Bank bosses face angry shareholders

Crédit Agricole shareholders are furious over plummeting share values caused by exposure to Greece

22 May 2012
By

BOSSES of Crédit Agricole bank have told angry shareholders they are to quit speculative trading and return to “traditional local banking” as it tries to turn round losses of €1.47 billion.

In 2011 Greece cost the bank – the one with the most branches in France – €2.4 billion, leading to a balance sheet €1.47 billion in the red.

The banks shares have dropped from €10 to €3 in a year, though this is “disconnected from the reality of the group,” according to the bank’s president Jean-Marie Sandler. There will be no dividends this year.

The biggest concern is the fact the bank bought a Greek bank, Emporiki, in 2006, which has proved a lead weight.

The bank’s bosses faced a packed hall of shareholders angry over the bank’s dangerous exposure to the Greek crisis.

“I’ve got more than 1,000 shares that aren’t worth anything any more,” said the first speaker from the floor.

Others made emotional statements about the trust they had placed in the bank. “I put all my savings in Crédit Agricole shares, it was like a protective mother to me,” said one. “Let’s go back to our fundamentals – local banking.” Another said: “I trusted the Crédit Agricole because to me, it represented the common sense of the small French farmer.”

Several shareholders demanded that bosses should take cuts in perks and salaries.

Director general Jean-Paul Chifflet argued Emporiki was acquired at a time when “the euro crisis was unimaginable” and southern Europe was thought to have good prospects for growth.

He and Mr Sandler said there would be no salary cuts, as they had been frozen since 2010; they hoped there may be dividends in 2013.
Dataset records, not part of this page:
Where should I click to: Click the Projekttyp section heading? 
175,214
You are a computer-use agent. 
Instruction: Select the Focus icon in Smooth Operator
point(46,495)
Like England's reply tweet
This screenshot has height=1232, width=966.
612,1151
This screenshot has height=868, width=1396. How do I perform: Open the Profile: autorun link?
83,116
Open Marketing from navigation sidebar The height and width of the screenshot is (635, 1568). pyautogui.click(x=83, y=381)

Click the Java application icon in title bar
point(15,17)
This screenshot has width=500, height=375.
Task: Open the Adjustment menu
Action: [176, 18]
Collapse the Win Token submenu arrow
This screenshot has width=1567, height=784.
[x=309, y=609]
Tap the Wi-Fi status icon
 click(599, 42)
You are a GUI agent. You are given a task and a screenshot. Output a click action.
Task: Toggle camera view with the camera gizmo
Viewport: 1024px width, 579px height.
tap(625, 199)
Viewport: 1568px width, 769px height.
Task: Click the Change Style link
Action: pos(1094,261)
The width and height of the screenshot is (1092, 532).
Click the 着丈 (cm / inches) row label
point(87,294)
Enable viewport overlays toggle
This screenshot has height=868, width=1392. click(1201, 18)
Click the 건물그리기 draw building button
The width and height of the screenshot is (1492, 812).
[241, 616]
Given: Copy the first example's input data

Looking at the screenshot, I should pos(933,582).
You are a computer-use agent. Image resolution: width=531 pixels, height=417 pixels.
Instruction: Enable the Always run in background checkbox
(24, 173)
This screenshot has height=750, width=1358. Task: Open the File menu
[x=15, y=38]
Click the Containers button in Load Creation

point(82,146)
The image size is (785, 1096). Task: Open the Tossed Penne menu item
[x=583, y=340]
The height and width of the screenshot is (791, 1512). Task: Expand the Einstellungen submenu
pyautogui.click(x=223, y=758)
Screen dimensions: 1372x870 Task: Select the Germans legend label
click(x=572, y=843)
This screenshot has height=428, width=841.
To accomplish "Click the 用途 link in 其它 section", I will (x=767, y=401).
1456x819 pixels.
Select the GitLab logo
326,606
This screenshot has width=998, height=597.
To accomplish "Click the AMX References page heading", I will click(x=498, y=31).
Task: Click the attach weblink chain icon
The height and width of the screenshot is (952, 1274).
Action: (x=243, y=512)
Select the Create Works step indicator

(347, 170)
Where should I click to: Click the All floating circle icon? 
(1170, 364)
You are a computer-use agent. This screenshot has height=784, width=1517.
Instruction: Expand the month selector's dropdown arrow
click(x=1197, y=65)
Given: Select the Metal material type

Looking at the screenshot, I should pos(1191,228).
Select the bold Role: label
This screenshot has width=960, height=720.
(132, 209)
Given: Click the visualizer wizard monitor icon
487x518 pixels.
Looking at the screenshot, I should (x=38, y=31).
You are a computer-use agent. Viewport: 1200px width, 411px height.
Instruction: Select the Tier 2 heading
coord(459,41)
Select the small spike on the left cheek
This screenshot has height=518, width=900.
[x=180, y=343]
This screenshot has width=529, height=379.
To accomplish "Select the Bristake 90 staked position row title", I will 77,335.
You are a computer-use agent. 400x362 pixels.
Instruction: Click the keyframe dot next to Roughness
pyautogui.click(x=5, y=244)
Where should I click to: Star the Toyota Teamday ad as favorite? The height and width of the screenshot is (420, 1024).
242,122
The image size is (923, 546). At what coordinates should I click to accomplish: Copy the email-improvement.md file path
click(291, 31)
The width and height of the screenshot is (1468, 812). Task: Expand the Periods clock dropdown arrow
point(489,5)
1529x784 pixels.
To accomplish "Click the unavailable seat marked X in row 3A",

They promised to stop all “speculative” activity and return to the strategy of being a “universal local bank”, and pursue ways to reduce exposure to Greek risk.

“It was more agitated than normal,” one shareholder told Libération. He added the question of what to do with Emporiki was not resolved. “Should we cut our losses? It would not look good – the Crédit Agricole buys a Greek bank and then drops it six years later in the middle of economic crisis. The state would surely not let us do it.”